Segundo o representante de Moscou, a abordagem ocorreu pelas vias oficiais de diplomacia entre as duas potências. Peskov afirmou: “O presidente Putin recebeu, de fato, uma oferta por meio de canais diplomáticos para participar deste Conselho de Paz”. Apesar da confirmação do convite, a administração russa ainda não formalizou uma resposta definitiva sobre sua adesão ao grupo. O porta-voz ressaltou a necessidade de mais informações antes de uma decisão final: “Atualmente, estamos analisando todos os detalhes dessa proposta. Esperamos entrar em contato com o lado americano para esclarecer todos os detalhes”.

Composição do grupo e convite ao Brasil

Além da tentativa de incluir a Rússia, Donald Trump anunciou no último sábado os nomes que comporão a liderança do organismo. O republicano presidirá o conselho, que contará com figuras como o secretário de Estado Marco Rubio, o enviado especial Steve Witkoff, Jared Kushner, o ex-primeiro-ministro britânico Tony Blair, o bilionário Marc Rowan e o presidente do Banco Mundial, Ajay Banga. O governo dos Estados Unidos também estendeu o convite ao presidente brasileiro Luiz Inácio Lula da Silva. Fontes do Itamaraty confirmaram o recebimento da proposta, mas o líder brasileiro ainda não indicou se aceitará fazer parte do colegiado internacional.

O objetivo central do Conselho da Paz é supervisionar um Comitê Nacional para a Administração de Gaza, formado por um corpo tecnocrático palestino. Este comitê será chefiado por Ali Shaath, ex-ministro dos Transportes da Autoridade Palestina, e ficará encarregado das questões cotidianas da região durante o período de transição. O governo do Egito comunicou que houve um “consenso” entre as partes envolvidas sobre os 15 nomes que integrarão essa equipe administrativa. Para a Casa Branca, a estruturação deste conselho representa um “passo essencial” para encerrar as hostilidades, com a meta de “promover paz, estabilidade, reconstrução e prosperidade” no território.

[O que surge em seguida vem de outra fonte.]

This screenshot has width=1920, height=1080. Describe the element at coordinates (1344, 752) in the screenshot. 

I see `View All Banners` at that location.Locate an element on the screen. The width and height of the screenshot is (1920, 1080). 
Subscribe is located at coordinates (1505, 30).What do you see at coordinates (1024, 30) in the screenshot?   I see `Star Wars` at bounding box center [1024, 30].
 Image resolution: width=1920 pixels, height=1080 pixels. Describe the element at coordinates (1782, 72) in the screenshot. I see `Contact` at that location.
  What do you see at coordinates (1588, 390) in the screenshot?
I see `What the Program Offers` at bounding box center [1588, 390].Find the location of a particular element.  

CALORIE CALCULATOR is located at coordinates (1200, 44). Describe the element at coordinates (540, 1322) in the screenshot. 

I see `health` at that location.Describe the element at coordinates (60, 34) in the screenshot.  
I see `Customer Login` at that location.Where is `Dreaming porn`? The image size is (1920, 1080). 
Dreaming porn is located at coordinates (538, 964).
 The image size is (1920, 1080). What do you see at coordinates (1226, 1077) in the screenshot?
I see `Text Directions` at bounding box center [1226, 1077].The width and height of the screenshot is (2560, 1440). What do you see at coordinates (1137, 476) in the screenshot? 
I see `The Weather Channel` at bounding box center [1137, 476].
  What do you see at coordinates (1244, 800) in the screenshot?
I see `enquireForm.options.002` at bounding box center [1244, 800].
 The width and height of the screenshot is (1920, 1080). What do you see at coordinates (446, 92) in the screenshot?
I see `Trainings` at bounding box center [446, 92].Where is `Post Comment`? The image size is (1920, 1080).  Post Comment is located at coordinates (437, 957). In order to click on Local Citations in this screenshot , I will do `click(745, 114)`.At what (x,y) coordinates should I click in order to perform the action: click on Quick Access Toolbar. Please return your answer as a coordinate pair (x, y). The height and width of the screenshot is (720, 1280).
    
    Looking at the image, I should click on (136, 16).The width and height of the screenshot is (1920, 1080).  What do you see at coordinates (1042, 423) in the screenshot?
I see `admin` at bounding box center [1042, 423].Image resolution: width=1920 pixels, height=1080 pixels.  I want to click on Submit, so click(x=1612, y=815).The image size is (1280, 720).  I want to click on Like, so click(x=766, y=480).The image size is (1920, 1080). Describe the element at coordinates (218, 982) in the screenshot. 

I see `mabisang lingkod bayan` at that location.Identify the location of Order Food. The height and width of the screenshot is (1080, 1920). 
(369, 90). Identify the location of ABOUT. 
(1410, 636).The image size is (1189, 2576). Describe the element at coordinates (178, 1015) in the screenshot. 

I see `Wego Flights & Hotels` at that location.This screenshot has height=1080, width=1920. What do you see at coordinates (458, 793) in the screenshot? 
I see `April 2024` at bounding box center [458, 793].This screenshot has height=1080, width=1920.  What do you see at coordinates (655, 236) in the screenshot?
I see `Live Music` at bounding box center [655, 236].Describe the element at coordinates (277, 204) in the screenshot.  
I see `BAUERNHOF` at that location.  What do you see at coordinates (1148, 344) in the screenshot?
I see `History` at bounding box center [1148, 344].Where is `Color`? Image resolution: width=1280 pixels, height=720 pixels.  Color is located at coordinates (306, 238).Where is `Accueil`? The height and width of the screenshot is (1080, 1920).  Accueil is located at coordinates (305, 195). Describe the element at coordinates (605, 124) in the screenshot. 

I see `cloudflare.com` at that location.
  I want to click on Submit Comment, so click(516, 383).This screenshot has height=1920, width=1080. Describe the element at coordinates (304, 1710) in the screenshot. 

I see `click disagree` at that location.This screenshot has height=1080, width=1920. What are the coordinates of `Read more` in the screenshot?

Controle administrativo e desmilitarização

O plano estabelecido prevê que os Estados Unidos mantenham o controle administrativo e militar de Gaza nesta fase. A medida segue o acordo de cessar-fogo aceito por Israel e pelo Hamas no ano anterior, o qual recebeu aprovação do Conselho de Segurança da ONU em novembro. A próxima etapa do processo envolve a desmilitarização do grupo extremista, uma operação complexa que terá o suporte de nações como Egito, Turquia e Catar. A expectativa é que os compromissos firmados, incluindo a devolução de corpos de vítimas de ataques anteriores, sejam cumpridos para garantir a estabilidade do novo arranjo governamental.